* [DATA SECTION]
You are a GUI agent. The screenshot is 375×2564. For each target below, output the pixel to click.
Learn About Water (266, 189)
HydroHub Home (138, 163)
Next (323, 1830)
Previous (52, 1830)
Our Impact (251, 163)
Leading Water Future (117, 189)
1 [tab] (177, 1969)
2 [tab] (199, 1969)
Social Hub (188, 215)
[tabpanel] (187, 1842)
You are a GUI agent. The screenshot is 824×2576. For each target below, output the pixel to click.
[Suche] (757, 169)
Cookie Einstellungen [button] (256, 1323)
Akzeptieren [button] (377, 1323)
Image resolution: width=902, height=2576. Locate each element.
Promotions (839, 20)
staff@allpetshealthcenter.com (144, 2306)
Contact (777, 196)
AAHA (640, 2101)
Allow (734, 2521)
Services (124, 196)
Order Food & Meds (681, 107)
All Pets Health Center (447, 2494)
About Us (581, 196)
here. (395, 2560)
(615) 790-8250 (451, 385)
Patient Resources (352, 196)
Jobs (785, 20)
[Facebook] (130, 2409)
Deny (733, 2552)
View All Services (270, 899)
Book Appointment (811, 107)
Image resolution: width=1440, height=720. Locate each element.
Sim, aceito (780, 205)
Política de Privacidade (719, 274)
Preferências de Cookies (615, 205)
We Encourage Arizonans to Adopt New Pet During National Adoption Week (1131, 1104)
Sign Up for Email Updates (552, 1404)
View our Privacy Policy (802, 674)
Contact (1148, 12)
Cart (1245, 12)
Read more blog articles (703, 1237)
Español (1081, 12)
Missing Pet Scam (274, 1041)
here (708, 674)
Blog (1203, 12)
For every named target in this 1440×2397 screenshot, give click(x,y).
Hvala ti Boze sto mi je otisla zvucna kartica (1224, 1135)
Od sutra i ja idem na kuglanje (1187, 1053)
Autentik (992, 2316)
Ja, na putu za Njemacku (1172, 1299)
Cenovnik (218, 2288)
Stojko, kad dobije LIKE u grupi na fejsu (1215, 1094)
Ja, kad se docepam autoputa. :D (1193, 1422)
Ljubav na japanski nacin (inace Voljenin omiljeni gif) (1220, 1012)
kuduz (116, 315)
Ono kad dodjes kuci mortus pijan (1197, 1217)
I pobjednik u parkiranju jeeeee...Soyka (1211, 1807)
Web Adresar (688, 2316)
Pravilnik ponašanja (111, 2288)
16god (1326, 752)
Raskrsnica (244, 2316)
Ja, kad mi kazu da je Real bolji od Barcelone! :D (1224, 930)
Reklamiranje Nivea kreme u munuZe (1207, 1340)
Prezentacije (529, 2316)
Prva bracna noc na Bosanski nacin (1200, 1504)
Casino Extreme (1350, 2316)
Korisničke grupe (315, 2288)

* [YOUR TASK] Return every line of the records above verbatim, from the first line to the last.

* [RESULT FOR THIS EXERCISE]
You are a GUI agent. The screenshot is 375×2564. For each target below, output the pixel to click.
Learn About Water (266, 189)
HydroHub Home (138, 163)
Next (323, 1830)
Previous (52, 1830)
Our Impact (251, 163)
Leading Water Future (117, 189)
1 [tab] (177, 1969)
2 [tab] (199, 1969)
Social Hub (188, 215)
[tabpanel] (187, 1842)
You are a GUI agent. The screenshot is 824×2576. For each target below, output the pixel to click.
[Suche] (757, 169)
Cookie Einstellungen [button] (256, 1323)
Akzeptieren [button] (377, 1323)
Image resolution: width=902, height=2576. Locate each element.
Promotions (839, 20)
staff@allpetshealthcenter.com (144, 2306)
Contact (777, 196)
AAHA (640, 2101)
Allow (734, 2521)
Services (124, 196)
Order Food & Meds (681, 107)
All Pets Health Center (447, 2494)
About Us (581, 196)
here. (395, 2560)
(615) 790-8250 (451, 385)
Patient Resources (352, 196)
Jobs (785, 20)
[Facebook] (130, 2409)
Deny (733, 2552)
View All Services (270, 899)
Book Appointment (811, 107)
Image resolution: width=1440, height=720. Locate each element.
Sim, aceito (780, 205)
Política de Privacidade (719, 274)
Preferências de Cookies (615, 205)
We Encourage Arizonans to Adopt New Pet During National Adoption Week (1131, 1104)
Sign Up for Email Updates (552, 1404)
View our Privacy Policy (802, 674)
Contact (1148, 12)
Cart (1245, 12)
Read more blog articles (703, 1237)
Español (1081, 12)
Missing Pet Scam (274, 1041)
here (708, 674)
Blog (1203, 12)
For every named target in this 1440×2397 screenshot, give click(x,y).
Hvala ti Boze sto mi je otisla zvucna kartica (1224, 1135)
Od sutra i ja idem na kuglanje (1187, 1053)
Autentik (992, 2316)
Ja, na putu za Njemacku (1172, 1299)
Cenovnik (218, 2288)
Stojko, kad dobije LIKE u grupi na fejsu (1215, 1094)
Ja, kad se docepam autoputa. :D (1193, 1422)
Ljubav na japanski nacin (inace Voljenin omiljeni gif) (1220, 1012)
kuduz (116, 315)
Ono kad dodjes kuci mortus pijan (1197, 1217)
I pobjednik u parkiranju jeeeee...Soyka (1211, 1807)
Web Adresar (688, 2316)
Pravilnik ponašanja (111, 2288)
16god (1326, 752)
Raskrsnica (244, 2316)
Ja, kad mi kazu da je Real bolji od Barcelone! :D (1224, 930)
Reklamiranje Nivea kreme u munuZe (1207, 1340)
Prezentacije (529, 2316)
Prva bracna noc na Bosanski nacin (1200, 1504)
Casino Extreme (1350, 2316)
Korisničke grupe (315, 2288)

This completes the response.